Future Church!

by Timothy G. Walton
June 1st, 2007
Snohomish Community Church is now fourteen years old, having been founded in 1993. Within a few years of the church's birth, a handful of other churches were planted in Snohomish County, which have prospered in the past decade. They are now old enough to be susceptible to the calcification of tradition and institutionalism. On the other hand, they are young enough to yet remember the thrill of pioneering. The leader pastors are still firmly enough 'in the saddle' to possess strong leadership traction. They are almost all entrepreneurially nimble. Most of these churches are currently well-established with large attendances, multi-staffing, dedicated campuses, and healthy regional reputations. It is now a key time for Snohomish Community Church and each of these other churches to measure their posturing for a vital, growing future. This sense of urgency has framed the research question this project pursues: 'What actions can a maturing church plant take that will ensure a vital, growing future?' The churches in view are: Snohomish Community Church (the author's church), Cascade Community
Church (Monroe), New Horizons (Monroe), Gold Creek Community Church (Mill Creek), Lakeside Community Fellowship (Lake Stevens), Calvary Chapel (Lake Stevens), Hope Foursquare (Snohomish), and The Lake Church (Lake Stevens).
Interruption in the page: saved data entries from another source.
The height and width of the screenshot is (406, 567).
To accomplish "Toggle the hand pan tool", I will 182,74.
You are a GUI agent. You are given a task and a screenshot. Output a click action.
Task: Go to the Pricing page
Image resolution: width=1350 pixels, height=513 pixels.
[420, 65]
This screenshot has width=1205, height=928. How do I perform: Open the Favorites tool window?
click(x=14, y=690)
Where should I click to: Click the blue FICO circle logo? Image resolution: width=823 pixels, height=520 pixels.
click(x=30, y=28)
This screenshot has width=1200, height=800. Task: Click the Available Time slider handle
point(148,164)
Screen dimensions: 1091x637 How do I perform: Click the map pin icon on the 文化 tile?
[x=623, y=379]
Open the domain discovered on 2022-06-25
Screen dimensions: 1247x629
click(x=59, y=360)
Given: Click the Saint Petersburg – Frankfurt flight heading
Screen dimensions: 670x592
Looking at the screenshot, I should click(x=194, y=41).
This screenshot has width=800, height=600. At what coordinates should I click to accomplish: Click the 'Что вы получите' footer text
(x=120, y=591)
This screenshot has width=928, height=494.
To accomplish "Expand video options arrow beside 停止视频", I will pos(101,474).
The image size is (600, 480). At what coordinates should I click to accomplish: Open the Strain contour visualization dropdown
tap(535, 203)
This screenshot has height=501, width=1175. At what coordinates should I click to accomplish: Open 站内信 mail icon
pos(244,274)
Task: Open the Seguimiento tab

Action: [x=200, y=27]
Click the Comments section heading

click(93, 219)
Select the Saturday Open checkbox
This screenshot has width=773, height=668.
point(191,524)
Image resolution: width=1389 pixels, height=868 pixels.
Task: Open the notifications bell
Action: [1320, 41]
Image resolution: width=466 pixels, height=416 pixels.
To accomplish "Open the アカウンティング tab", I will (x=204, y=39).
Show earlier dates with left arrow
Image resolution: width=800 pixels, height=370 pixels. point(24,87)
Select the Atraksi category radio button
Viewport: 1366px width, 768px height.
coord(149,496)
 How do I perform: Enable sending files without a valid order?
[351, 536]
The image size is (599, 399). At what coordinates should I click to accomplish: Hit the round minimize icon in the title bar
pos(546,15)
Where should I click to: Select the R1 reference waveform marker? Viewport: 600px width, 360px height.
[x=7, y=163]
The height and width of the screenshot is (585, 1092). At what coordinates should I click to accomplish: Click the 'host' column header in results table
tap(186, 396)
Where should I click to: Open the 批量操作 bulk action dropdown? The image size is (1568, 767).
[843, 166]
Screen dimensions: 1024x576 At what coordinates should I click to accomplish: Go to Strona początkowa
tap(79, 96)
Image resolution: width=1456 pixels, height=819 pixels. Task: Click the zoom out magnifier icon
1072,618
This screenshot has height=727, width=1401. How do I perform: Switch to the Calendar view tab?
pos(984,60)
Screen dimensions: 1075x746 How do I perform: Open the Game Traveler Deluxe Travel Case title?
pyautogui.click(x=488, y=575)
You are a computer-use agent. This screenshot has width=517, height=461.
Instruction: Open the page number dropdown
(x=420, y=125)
As the founding pastor of Snohomish Community Church, the author possesses intimate knowledge of the life-stages of this church. He also possesses a unique vantage point from which to view and assess the other mature church plants in his immediate region. He knows these churches and their pastors personally. As fellow founding pastors, they have journeyed together and cross-pollinated their thinking. They have shared joys and sorrows, and have prayed for one another. They each pray for the ongoing success of the other churches.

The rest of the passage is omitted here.